TEXT:
BEGIN

On Monday, Linda Balogh, 42, was laid off from a General Motors Corp. plant in Lordstown, Ohio. Ms. Balogh, who worked as a data response technician checking cars as they came off the assembly line, started sending out résumés last month.

"The economy here is really slouched right now. Everyone is cutting jobs. There's no 'help wanted' signs," she said. Ms. Balogh said about 2,000 of her former co-workers will be laid off this month as the plant, which makes the Chevy Cobalt, shuts down a shift and slows production to 46 cars an hour from 72.

Her family is cutting back on eating out and on trips to a skating rink that her daughter enjoys. "There's no dispensable income to do those things," said Ms. Balogh.

How to provide short-term relief to people like her and stimulate long-term economic activity form the heart of Congress's debate over Mr. Obama's proposed $775 billion stimulus program. About 40% of it would be in the form of tax cuts, with the rest directed at infrastructure and other spending projects aimed at job creation.

Congressional committee action on the stimulus package is expected to begin the week of Mr. Obama's Jan. 20 inaugural. House leaders are hoping for a floor vote in that chamber before the end of the month.

On Capitol Hill, House Speaker Nancy Pelosi (D., Calif.) seized on the jobs report to reiterate her commitment to passing stimulus legislation by mid-February, when Congress is scheduled to leave town at President's Day. "We need action now," she said.

But Ms. Pelosi and other party leaders are running into unexpected concern among rank-and-file Democrats with certain planks of the Obama plan, including a proposal to reward businesses with a special tax credit for creating jobs. Amid the rising concern, Mr. Obama dispatched top economic adviser Lawrence Summers on Friday to meet with House Democrats, a day after sending him to confer with restless Senate Democrats.

On Friday, Senate Minority Leader Mitch McConnell (R., Ky.) joined those raising concerns about this issue. In an interview, he urged that the package be focused on near-term stimulus and not used "to make systemic" changes to U.S. domestic policy. Among other things, he voiced concern about a proposal under consideration that would broaden the unemployment benefits program to cover part-time workers and others not currently eligible for assistance.

"Maybe they need to be done, but not in this package," Sen. McConnell said of the longer-term initiatives. "We need to be careful to target this package."

The new administration is counting on the anger of laid-off workers to translate into political support. "Any of these guys that want to buck this stimulus plan might as well wear T-shirts to Congress that say, 'Don't re-elect me,' " said Steven Riggs, who was a project manager at an architectural firm in Ohio until he was laid off in October. On Thursday, his wife, who worked at an Eddie Bauer warehouse, lost her job, too.

END

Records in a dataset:
BEGIN

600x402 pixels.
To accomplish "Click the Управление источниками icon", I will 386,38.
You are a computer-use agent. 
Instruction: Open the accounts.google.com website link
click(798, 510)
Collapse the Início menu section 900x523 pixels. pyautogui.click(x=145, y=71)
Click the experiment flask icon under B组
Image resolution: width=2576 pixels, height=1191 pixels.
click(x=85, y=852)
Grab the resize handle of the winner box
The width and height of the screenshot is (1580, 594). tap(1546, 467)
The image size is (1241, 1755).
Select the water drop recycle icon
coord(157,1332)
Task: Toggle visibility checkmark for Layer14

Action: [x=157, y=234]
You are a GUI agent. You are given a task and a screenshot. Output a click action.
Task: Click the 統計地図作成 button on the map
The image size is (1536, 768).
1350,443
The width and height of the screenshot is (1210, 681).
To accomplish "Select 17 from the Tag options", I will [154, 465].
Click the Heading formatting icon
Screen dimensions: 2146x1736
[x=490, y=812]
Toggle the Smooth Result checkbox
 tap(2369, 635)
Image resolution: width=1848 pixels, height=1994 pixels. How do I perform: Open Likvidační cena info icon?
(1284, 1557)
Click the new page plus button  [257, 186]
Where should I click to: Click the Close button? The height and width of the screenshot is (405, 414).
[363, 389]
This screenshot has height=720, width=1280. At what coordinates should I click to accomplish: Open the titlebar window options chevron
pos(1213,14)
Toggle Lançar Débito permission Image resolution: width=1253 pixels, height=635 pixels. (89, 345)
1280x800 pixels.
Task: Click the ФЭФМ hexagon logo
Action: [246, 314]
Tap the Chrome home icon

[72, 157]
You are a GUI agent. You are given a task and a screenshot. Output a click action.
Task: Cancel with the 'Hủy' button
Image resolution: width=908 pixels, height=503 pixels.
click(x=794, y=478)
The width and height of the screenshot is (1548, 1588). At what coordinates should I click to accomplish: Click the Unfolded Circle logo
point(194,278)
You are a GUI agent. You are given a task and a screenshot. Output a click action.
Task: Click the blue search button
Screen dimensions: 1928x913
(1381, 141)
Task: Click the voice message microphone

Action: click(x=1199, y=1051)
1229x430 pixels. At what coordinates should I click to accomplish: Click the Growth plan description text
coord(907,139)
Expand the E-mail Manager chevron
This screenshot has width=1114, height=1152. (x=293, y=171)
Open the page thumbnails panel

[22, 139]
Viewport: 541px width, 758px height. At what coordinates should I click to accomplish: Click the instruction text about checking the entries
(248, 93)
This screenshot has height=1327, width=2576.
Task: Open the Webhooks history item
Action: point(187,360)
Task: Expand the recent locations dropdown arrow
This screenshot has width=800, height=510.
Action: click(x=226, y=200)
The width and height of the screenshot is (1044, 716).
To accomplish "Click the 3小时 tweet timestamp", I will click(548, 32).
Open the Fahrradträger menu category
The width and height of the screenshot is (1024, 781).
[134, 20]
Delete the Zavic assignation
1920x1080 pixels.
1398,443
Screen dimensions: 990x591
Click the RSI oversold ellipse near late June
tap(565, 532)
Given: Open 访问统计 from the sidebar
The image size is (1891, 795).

END

JOB A:
In the article, about what share of Mr. Obama's proposed $775 billion stimulus program would be tax cuts?
JOB B:
Retype everything in the article from "On Monday, Linda" down to "hour from 72.".

OUTPUT A:
About 40%.

OUTPUT B:
On Monday, Linda Balogh, 42, was laid off from a General Motors Corp. plant in Lordstown, Ohio. Ms. Balogh, who worked as a data response technician checking cars as they came off the assembly line, started sending out résumés last month.

"The economy here is really slouched right now. Everyone is cutting jobs. There's no 'help wanted' signs," she said. Ms. Balogh said about 2,000 of her former co-workers will be laid off this month as the plant, which makes the Chevy Cobalt, shuts down a shift and slows production to 46 cars an hour from 72.